By Dan Caplinger, Motley Fool;
MSNBC.com ~ Jan 25, 2007
One of the biggest concerns among those trying to plan their financial lives
is having adequate protection against the high costs of medical care. Many
people go to great lengths just to obtain health insurance, such as working
at jobs outside their chosen profession or accepting low-paying work that
makes them eligible for employee benefits. Because the costs of individual
health insurance policies are often prohibitively high, these decisions make
economic sense, but they're not always the most desirable choices from a
personal perspective.
Just because you've gotten good health insurance, that doesn't mean you
never have to worry about medical costs again. Like any other insurance
company, health insurance providers may deny claims if your policy doesn't
cover a particular procedure or type of care. While a recent study shows
that some private insurers, such as Aetna (NYSE: AET) and Humana (NYSE:
HUM), pay claims relatively quickly, they still have higher rates of denials
than do government programs such as Medicare. If your claim is denied, you
need to do a number of things to fight the denial and give yourself the best
chance of getting your claim paid.
Know your policy
The first step in getting the coverage you deserve is to understand as
much as you can about what types of medical services your policy covers.
Even the best health insurance policies don't provide unlimited coverage for
every conceivable medical need. Furthermore, most policies have substantial
limitations and restrictions on benefits for a wide range of conditions, and
many also require you to follow certain rules and procedures to make claims.

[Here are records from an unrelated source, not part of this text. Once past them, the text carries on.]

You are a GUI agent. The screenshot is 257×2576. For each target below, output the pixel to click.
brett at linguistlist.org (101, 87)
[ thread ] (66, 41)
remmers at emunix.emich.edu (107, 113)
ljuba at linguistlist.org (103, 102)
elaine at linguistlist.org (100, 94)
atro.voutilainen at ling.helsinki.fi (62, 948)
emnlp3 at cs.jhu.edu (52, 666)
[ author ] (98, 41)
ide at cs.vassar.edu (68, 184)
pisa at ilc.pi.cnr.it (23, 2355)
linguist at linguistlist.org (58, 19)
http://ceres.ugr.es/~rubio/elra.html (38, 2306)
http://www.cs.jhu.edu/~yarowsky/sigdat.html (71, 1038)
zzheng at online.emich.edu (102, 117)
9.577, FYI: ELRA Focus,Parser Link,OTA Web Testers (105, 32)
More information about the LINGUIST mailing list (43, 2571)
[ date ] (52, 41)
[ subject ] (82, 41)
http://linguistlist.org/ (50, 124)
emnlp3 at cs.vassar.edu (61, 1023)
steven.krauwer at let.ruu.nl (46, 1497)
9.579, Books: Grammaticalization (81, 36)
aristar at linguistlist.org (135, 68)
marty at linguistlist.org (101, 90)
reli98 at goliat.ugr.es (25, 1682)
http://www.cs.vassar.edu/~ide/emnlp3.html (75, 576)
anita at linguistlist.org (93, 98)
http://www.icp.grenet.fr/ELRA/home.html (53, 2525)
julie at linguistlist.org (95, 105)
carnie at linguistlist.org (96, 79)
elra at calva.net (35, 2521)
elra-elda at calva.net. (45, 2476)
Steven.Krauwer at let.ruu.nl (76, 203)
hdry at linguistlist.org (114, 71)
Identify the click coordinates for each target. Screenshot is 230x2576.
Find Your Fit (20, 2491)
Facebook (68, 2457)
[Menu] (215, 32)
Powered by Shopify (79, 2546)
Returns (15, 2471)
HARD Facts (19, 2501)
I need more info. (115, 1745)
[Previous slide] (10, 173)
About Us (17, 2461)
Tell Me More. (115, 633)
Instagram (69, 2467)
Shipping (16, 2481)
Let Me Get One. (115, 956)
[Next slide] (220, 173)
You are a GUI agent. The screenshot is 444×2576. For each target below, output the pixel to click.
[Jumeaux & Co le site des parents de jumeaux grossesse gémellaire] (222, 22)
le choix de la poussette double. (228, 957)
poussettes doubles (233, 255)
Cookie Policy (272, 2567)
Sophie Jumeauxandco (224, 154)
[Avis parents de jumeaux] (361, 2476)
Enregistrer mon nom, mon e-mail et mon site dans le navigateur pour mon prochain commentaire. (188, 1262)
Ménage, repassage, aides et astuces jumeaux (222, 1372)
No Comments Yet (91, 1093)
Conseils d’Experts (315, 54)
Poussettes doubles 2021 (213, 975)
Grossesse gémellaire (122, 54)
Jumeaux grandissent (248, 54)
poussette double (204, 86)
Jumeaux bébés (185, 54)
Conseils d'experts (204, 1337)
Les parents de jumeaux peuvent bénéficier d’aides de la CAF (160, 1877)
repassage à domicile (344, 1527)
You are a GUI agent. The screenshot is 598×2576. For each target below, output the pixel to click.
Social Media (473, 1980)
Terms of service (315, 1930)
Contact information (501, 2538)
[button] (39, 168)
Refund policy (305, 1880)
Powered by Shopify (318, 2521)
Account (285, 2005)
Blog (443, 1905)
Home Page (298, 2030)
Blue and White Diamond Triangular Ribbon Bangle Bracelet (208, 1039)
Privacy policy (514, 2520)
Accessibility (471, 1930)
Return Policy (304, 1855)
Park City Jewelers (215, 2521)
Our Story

Without carefully reviewing your policy, you may mistakenly assume that your
insurance will pay the costs for the medical care you need even if the
policy explicitly excludes coverage.
The best time to acquaint yourself with your health insurance policy is when
you first get coverage. It's easy to procrastinate until you need medical
care, but you won't be at your best once you're ill or injured, and digging
through insurance documents probably isn't how you want to spend your
recovery time.
Follow the rules
Even though many of the procedures that insurance companies require you
to follow are cumbersome, it pays to follow them as much as you can. In some
cases, insurance companies require that you get pre-approval on certain
types of medical care before the care begins. If your doctor advises a
particular course of treatment for a medical problem, get in touch with your
insurance company before proceeding with the treatment, to make sure that
you follow the required guidelines.
However, if you fail to follow the correct procedures, you shouldn't give
up. While not going by the book may make things more complicated, you can
still work to get your claim accepted.
Work with your doctor
When you need medical care, you often rely on your doctor to make an
appropriate diagnosis and suggest a course of action. It's tempting to
extend that reliance to health insurance issues as well. After all, since
your doctor deals with health insurance all the time, you may fairly assume
that he or she knows more about it than you do.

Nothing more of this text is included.